(Excerpts from a dataset)
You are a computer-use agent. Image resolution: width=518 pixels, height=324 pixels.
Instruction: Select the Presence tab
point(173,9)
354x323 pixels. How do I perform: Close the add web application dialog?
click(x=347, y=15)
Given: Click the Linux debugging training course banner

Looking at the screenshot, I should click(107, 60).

...

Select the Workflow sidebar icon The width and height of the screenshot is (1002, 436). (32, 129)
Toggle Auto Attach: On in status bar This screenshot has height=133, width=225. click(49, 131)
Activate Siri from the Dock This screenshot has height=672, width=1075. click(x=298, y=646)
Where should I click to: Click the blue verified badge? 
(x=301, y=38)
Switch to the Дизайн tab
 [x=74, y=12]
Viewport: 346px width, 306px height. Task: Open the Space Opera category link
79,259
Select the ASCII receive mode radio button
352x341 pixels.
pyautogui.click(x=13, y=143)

Goal of the exercise:
Return only those lines of the records that contain the string "This".

Exercise output:
Toggle Auto Attach: On in status bar This screenshot has height=133, width=225. click(49, 131)
Activate Siri from the Dock This screenshot has height=672, width=1075. click(x=298, y=646)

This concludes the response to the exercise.